The January housing starts were down 16% on a month-to-month basis, 2% on an annual basis, and lower than expected (Economy.com Feb. 19).
 
The findings caused prominent economists to revise down their forecasts for first quarter GDP growth. Barclays cut its forecast for annualized growth by three-tenths of a percentage point, while Morgan Stanley and Macroeconomic Advisers both reined in forecasts by one-tenth of a point (MarketWatch Feb.19).

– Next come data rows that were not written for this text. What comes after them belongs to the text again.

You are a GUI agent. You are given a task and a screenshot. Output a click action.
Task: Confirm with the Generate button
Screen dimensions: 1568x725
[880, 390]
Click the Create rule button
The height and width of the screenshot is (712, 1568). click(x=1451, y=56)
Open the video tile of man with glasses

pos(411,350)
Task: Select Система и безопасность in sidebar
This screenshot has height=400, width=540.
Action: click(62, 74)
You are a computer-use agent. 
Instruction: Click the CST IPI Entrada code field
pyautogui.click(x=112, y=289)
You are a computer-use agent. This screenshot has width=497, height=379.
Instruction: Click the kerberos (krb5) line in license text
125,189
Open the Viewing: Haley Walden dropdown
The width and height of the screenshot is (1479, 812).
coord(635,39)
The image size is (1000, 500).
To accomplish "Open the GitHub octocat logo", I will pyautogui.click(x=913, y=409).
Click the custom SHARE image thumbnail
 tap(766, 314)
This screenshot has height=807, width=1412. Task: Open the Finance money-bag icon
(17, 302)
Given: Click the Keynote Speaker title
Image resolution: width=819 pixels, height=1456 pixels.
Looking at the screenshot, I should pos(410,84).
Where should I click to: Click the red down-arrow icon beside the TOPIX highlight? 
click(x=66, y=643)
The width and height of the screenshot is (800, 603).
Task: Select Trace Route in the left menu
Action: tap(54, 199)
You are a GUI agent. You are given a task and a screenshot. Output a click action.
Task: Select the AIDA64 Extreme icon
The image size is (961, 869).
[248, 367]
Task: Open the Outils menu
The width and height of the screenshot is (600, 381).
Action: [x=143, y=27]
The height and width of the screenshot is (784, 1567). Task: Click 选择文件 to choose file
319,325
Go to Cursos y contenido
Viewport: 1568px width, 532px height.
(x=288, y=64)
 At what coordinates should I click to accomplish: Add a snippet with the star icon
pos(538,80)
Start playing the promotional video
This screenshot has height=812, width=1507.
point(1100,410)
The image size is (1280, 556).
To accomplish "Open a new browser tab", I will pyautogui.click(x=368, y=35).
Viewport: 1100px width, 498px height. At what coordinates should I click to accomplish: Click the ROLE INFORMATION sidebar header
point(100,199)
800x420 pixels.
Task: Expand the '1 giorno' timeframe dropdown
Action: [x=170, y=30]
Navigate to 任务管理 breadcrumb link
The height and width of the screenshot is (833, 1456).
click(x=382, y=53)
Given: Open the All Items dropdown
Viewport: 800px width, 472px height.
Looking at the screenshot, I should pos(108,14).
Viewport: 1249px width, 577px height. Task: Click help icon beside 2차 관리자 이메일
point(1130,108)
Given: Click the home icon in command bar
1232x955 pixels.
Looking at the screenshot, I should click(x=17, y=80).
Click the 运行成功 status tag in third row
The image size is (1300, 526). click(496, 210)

The Census report also revealed that, while completions were up by 4.6% on monthly basis, permits were down by 5.4%, meaning that construction could lag over the coming months.
 
In addition to an unusually cold winter, longer-term drags on housing demand have also hindered building, as the most recent MBA report showed. The trade association's indexes of purchase and refinancing were both down by 2.7% and 6.3% on a weekly basis, and 62% and 14% on an annual basis (Economy.com Feb. 19). A four-week moving average of refinance activity is up by 13% over the past month, but near a five-year low, according to Moody's. A 12-week moving average of the purchase index is also at a two-year low.
 
The ratings and research firm said this is due to higher interest rates, which are expected to increase more in 2014. Although the latest MBA report showed key interest rising for only the first time in about a month and a half, they are significantly higher on a yearly basis--the average contract rates for 30-year fixed-rate and 5-year adjustable-rate mortgages are up by 72 basis points and 54 basis points. For the week ending Feb. 14, the former was up by five basis points to 4.5%, while the latter was up by nine basis points to 3.2%. The average rate for a 30-year fixed-rate jumbo mortgage was also up on a weekly basis, by five basis points to 4.45%.
 
Analysts believe the downturn will reverse soon, despite the rising interest rates. Moody's said that the state of the industry won't be clear until the springtime, when it expects stronger demand due to diminished uncertainty over fiscal conditions and expected gains in the jobs market. MarketWatch said that building data should recover in March and April, as firms speed up construction in warmer weather.
 
Moody's did warn, however, that rising interest rates, higher material and land costs, and labor and lot scarcity could constrict supply more than its analysts currently expect.